In Eurozona a novembre l’indice dei prezzi al consumo è allo 0,9 per cento (la Bce punta al 2). Inoltre, in generale “l’inflazione probabilmente resterà debole nel corso dei prossimi anni”, dice un report di ieri della società di ricerca CreditSights. Questo perché soprattutto i paesi sotto stress (Cipro, Grecia, Italia, Spagna, Portogallo, Irlanda) stanno già sperimentando disinflazione. In un anno l’indice dei prezzi al consumo in Grecia è sceso di 2,9 punti, a Cipro l’inflazione è negativa dello 0,8 per cento. E nei paesi un tempo noti come Piigs sfiora lo zero: Portogallo (più 0,1), Italia (più 0,6), Irlanda e Spagna (più 0,3). Austria e Germania sono al l’1,5. Per il presidente della Bce, Mario Draghi, le vie d’uscita sono due: spingere le banche a mettere in circolo il denaro nell’economia rendendo costoso parcheggiare i soldi in Bce oppure stampare moneta, come la Fed.

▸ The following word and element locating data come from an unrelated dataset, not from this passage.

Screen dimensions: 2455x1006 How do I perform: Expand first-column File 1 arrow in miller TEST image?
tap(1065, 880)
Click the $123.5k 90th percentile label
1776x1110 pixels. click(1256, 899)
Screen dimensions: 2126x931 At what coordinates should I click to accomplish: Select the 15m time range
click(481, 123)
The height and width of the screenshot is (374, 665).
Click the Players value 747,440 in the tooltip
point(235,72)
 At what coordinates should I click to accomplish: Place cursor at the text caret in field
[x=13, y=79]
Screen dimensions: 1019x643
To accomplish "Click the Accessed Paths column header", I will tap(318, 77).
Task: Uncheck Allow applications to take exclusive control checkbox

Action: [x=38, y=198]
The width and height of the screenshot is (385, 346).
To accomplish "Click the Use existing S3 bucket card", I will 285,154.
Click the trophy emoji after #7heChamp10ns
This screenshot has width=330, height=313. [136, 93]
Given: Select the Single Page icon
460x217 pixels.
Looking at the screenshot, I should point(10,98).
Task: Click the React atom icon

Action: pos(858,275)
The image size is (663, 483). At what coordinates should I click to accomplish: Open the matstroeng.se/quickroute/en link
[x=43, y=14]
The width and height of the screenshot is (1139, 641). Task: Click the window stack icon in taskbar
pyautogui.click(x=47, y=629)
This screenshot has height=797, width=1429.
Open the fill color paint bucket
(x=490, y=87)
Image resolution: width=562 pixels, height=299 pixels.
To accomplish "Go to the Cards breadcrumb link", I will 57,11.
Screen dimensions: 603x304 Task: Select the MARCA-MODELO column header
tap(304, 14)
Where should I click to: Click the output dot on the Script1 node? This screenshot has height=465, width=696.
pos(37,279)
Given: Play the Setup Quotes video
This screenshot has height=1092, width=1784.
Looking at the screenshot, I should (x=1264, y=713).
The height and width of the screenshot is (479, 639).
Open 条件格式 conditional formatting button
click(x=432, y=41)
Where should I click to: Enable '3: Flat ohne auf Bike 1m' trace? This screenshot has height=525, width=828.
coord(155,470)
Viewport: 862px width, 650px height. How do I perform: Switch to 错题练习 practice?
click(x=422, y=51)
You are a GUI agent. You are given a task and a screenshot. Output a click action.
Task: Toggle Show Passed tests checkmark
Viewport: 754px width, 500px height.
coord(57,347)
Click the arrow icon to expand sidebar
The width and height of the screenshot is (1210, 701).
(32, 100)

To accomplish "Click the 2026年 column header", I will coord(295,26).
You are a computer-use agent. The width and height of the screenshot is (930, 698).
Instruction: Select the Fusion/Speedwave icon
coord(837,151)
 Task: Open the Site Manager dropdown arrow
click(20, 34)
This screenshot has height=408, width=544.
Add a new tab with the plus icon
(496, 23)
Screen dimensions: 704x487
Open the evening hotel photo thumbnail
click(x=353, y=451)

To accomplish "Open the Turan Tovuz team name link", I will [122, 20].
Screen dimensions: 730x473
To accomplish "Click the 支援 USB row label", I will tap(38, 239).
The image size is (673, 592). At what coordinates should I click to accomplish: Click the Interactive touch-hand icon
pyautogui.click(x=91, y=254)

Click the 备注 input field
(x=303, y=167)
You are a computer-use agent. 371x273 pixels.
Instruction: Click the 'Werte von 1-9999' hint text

Per Michele De Michelis, responsabile investimenti di Frame Asset Management, società elvetica con 600 milioni di euro in gestione, questa sarebbe “la miccia capace di far defluire d’un colpo la liquidità immessa dalle Banche centrali globali e genererebbe inflazione”. E’ con questa convinzione che De Michelis scommette su titoli legati all’inflazione, al contrario della maggior parte degli investitori. Non a caso negli Stati Uniti ora si accusa l’ortodossia monetaria della Bundesbank, che, osteggiando l’ipotetico Quantitative easing della Bce, ostacola la ripresa europea e di conseguenza minaccia quella americana, come ha scritto ieri Melvyn Krauss, professore emerito della New York University, in un editoriale su Bloomberg.